Nor do you have to wait for a hypothetical Clinton Administration to see how this plays out: The Obama Administration floated this proposal again back in February as part of the 2016 budget. It went nowhere.
Resistance to the idea comes down not only to ideology but to the power of the pharma lobby. Pharmaceuticals and insurance represent the number one and two industry lobbies by spending, and they are very effective. While at first blush they appear to favor Republicans—that’s where about 64 percent of the money has gone since 1990—in truth they just favor power-brokers. Their spending is focused on the members of key Congressional committees, and these have mostly been led by the GOP over the past 20 years. When Democrats took over leadership in 2007-2009, pharma’s spending priorities changed. Don’t expect anything to happen without pharma being heard loud and clear.
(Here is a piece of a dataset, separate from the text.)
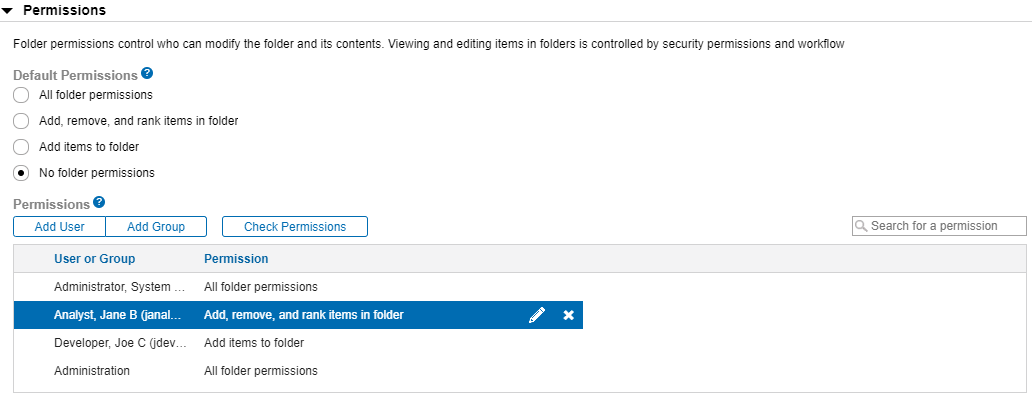Select the Analyst, Jane B row
The width and height of the screenshot is (1032, 400).
tap(119, 315)
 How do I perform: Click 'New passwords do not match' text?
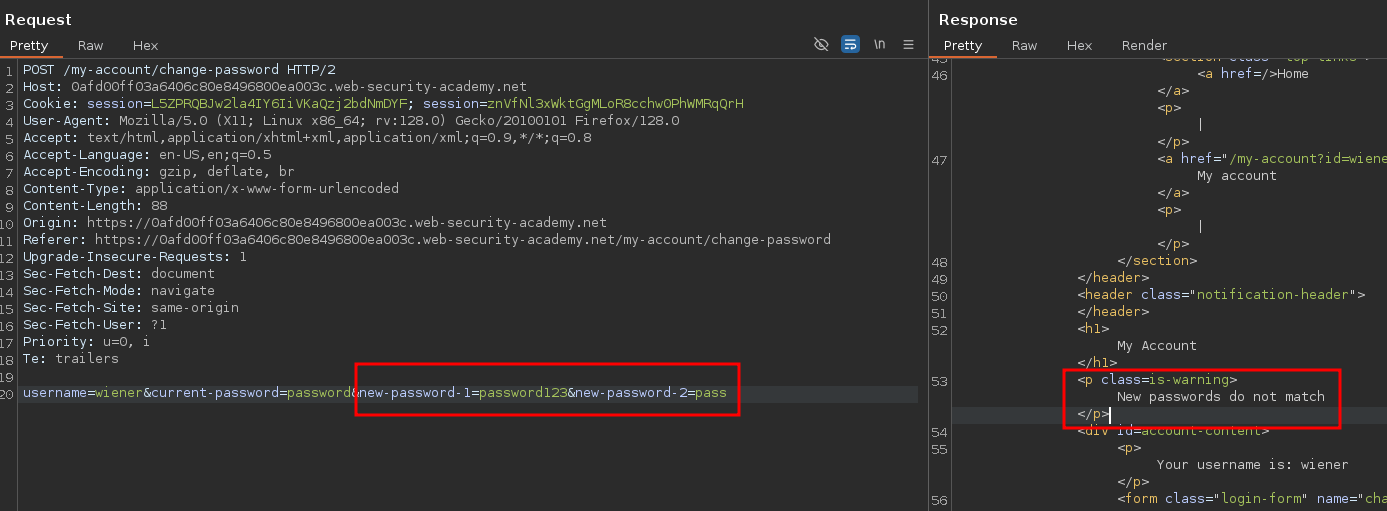(1220, 397)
Even if Medicare were to negotiate prices, however, pharma would likely be left with a lot of pricing power. Dusting off some old conservative talking points on why it’s a bad idea to negotiate prices, I think I can boil the arguments down to this:
1. If a program the size of Medicare is “negotiating,” it’s effectively just setting prices. There’s certainly some truth to that, although I think you’ll find universal preference among industry for negotiation over a pricing committee. Medicaid, for instance, does its negotiations on the basis of what drug manufacturers charge other payors, which actually gives drug companies lots of control.
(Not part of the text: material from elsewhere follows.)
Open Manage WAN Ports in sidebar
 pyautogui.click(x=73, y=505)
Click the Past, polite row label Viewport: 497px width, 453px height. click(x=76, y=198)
2. If pharma has to lower prices for Medicare, it will just raise them for private payors to compensate. Prices will actually go up. That would certainly be good news for pharma execs and their shareholders. But if pricing is that fluid between public and private payors, we should reach equilibrium quickly—see point one.
3. Lowering prices will impede research and development. I’m not sure how this squares logically with point two, since this criticism assumes overall prices and profits actually do go down. It further assumes that the U.S. is the only market and drug companies can’t do what they should have been doing all along—charging more to other countries and putting less of the global R&D burden on the backs of Americans. Still, if companies do see margins squeezed somewhat, R&D isn’t the only cost lever they have to pull.
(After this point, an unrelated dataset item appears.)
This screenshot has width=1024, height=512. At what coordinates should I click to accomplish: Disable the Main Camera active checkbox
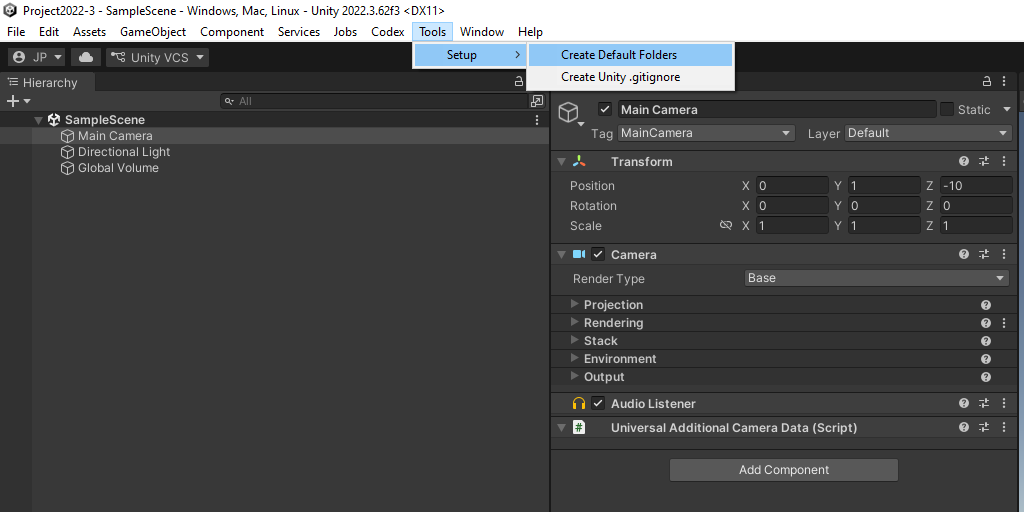605,110
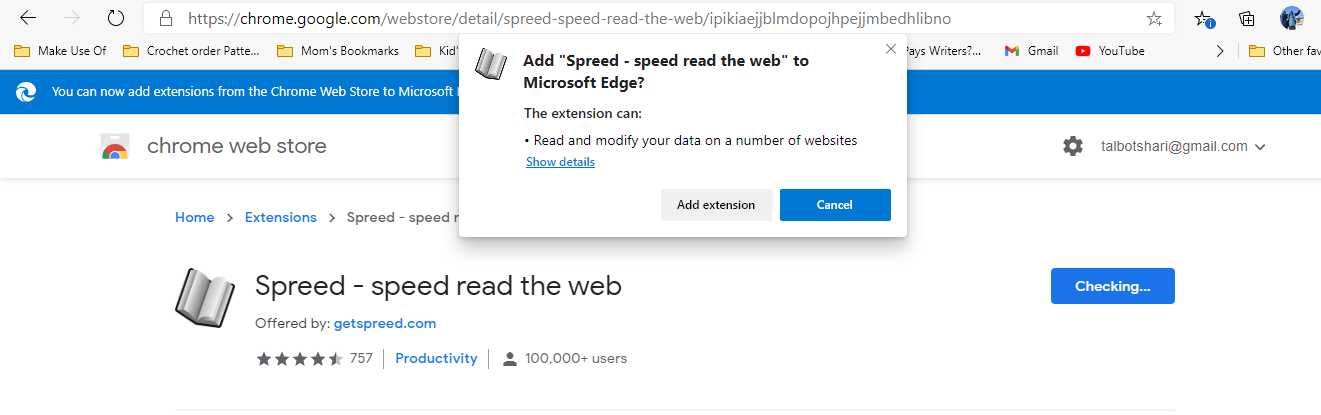Open the YouTube bookmark
Image resolution: width=1321 pixels, height=415 pixels.
tap(1110, 51)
None of this is to suggest that industry is going to welcome price reform. They may not like the idea—and indeed, their behavior over the past several years has been a logical reaction to the rules they are playing under. But pricing has become increasingly shortsighted, with industry virtually begging for a legislative fix. If they don’t want something along these lines to become law, they need to rein in excesses on their own—and make sure that guys like Shkreli truly represent the fringe.